Still, whenever possible, I choose not to support factory farming.  I know that raising animals in confinement is in conflict with the natural cycles of life and the natural order of things.  I know it is cruel.  Do I turn down my grandmother’s beef stew?  Not anymore.  Do I make choices within my values for my own beef stew?  Absolutely!  One of the reasons that I am so excited to have a steady income is that I now have dollars with which to vote.  Someone asked me if I was going to buy anything special with my first paycheck.  I had to think about it for a few minutes.  I thought that perhaps I could buy myself some symbol or token to mark the occasion.  I considered a piece of jewelry or technological gadget.  I calculated that I could spend about ten percent of my first paycheck on such an item.  Ultimately, however, I realized that those items would not bring the most value to my life.  Instead of running to the Mall or Best Buy, I drove to an organic, pasture based farm (Trautman Family Farm) and purchesed some of the best pasture raised chicken and beef available.  When I served that first roasted chicken to my family, my heart (and my taste buds) wept for joy.  I know it was the right choice for me.  

I chose to further honor the chicken and my own health by turning the bones into a delicious chicken stock, which I will make into soup today.   The stock is amazing!  I’ve made plenty of stock in the last few years with bones from all types of animals.  There really is a difference between pasture raised and factory animals.  The difference shows up in the stock.

Home - Made Chicken Stock

One of the best things about my job is that I have some of the best ingredients at my disposal.  I get to cook real food that is in line with my values most of the time.  It is definitely a balancing act to make the deli profitable while still providing the highest quality food that is organic and local whenever possible.  I also have to balance the various dietary needs and choices of my customers.  I sometimes make things in the deli that I wouldn’t choose to purchase, for various reasons.  Other times I make some of my favorite foods and find that nobody else buys them.  I know I will learn a good balance.

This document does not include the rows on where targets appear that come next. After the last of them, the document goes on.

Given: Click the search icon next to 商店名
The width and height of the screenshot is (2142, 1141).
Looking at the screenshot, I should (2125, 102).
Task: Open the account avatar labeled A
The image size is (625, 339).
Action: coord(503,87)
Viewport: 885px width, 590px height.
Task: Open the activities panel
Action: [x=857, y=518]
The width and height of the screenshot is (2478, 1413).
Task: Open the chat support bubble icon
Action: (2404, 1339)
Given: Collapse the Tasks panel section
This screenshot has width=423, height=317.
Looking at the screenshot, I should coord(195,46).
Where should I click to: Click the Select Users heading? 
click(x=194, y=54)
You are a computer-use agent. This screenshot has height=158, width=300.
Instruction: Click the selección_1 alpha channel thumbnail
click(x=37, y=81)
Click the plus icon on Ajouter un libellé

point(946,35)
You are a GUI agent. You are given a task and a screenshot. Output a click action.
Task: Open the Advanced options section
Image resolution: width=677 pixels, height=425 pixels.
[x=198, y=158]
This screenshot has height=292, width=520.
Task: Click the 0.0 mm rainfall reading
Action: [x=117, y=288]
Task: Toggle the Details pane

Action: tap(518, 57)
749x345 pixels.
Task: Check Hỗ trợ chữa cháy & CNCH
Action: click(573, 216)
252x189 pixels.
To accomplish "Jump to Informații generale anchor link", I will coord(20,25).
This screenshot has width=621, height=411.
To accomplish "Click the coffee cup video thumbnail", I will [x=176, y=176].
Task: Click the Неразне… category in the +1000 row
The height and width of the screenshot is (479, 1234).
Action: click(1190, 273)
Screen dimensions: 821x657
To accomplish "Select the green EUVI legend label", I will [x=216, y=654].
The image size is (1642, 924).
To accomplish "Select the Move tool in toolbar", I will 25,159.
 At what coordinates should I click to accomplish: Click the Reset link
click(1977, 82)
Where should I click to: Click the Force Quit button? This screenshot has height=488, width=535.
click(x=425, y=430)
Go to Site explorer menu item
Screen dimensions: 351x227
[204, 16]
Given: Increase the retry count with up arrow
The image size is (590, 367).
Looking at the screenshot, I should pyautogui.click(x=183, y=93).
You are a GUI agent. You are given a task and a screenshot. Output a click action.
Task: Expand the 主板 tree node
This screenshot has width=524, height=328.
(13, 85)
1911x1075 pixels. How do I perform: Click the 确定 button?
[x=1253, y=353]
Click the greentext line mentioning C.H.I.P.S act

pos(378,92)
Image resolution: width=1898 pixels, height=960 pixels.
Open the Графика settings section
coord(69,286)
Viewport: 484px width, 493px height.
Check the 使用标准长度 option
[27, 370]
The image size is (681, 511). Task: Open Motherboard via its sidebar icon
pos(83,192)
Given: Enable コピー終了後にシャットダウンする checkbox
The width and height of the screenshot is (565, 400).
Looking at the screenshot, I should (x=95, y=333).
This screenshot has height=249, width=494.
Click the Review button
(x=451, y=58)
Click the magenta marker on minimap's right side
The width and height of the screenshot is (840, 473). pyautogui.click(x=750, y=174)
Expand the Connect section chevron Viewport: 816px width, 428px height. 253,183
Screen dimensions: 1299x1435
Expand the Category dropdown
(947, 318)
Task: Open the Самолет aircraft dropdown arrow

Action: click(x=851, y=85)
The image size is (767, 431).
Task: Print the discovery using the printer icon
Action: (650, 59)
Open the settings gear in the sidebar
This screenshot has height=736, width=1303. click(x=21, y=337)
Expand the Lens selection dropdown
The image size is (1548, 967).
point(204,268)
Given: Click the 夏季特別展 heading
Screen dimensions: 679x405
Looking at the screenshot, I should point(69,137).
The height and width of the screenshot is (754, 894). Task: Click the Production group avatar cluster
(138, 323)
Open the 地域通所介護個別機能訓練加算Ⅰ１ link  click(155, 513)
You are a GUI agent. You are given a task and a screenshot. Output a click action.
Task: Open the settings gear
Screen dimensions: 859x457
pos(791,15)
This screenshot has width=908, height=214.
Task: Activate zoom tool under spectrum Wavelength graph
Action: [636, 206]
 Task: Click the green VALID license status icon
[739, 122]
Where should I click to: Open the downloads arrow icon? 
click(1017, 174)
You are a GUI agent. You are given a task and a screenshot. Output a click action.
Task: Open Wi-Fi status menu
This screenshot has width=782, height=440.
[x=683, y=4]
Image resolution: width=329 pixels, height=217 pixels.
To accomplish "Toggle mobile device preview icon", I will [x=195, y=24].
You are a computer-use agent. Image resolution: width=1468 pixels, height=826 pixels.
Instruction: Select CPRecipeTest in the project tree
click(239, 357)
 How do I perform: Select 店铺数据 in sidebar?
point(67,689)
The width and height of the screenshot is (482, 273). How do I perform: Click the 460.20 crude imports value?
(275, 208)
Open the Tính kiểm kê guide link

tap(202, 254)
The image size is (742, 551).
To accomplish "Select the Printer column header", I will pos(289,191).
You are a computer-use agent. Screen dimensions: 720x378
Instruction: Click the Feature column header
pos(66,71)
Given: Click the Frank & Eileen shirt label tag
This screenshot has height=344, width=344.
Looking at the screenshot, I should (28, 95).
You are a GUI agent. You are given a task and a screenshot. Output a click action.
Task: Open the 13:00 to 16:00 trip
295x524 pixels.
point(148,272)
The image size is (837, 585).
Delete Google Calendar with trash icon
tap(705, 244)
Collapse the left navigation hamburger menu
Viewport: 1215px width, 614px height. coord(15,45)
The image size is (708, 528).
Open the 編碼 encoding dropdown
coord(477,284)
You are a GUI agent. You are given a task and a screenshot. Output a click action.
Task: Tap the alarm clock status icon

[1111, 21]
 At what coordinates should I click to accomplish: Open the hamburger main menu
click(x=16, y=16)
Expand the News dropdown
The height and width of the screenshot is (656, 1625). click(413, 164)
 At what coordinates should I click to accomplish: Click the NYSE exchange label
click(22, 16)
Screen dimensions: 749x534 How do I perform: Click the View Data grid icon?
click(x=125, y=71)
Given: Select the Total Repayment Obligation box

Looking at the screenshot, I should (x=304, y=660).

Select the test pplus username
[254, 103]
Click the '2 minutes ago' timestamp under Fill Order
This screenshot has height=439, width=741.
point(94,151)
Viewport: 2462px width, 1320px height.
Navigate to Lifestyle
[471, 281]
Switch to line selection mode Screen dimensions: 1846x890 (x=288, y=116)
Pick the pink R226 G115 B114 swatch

As long as I stay at this job, my own food dilemmas will be greatly relieved.  I still have choices between food that I buy and food that I can get for free.  Much of the food that I can get for free now includes expired items from Basics and organic produce that has a few blemishes.  How wonderful to make use of these “unwanted” foods!  I rejoice that I don’t have to worry so much about these free opportunities.  Many of the options are free of GMO’s and grown and raised in the best possible ways.  It is true that there are still plenty of processed foods in the natural food industry.  I am learning that I no longer have to take everything that is offered.  In fact, I notice that some of the more processed items stay on the employee free shelf for quite a while before someone mercifully discards them.  In the beginning, I was so excited about all the free food that I admit I overdid it a little.  For example, I munched a few gluten free crackers without even checking the ingredients.  I paid for my choice the next day with stomach distress similar to the difficulties I experienced in college.  It turns out that one of the main ingredients in the crackers was soy flour, which is difficult to digest for even the strongest of people.  Needless to say, I’m learning to be more of a chooser now that I have the freedom of being able to pay for much of my food.  The free shelf still has several boxes of the gluten free crackers, so I am not the only one.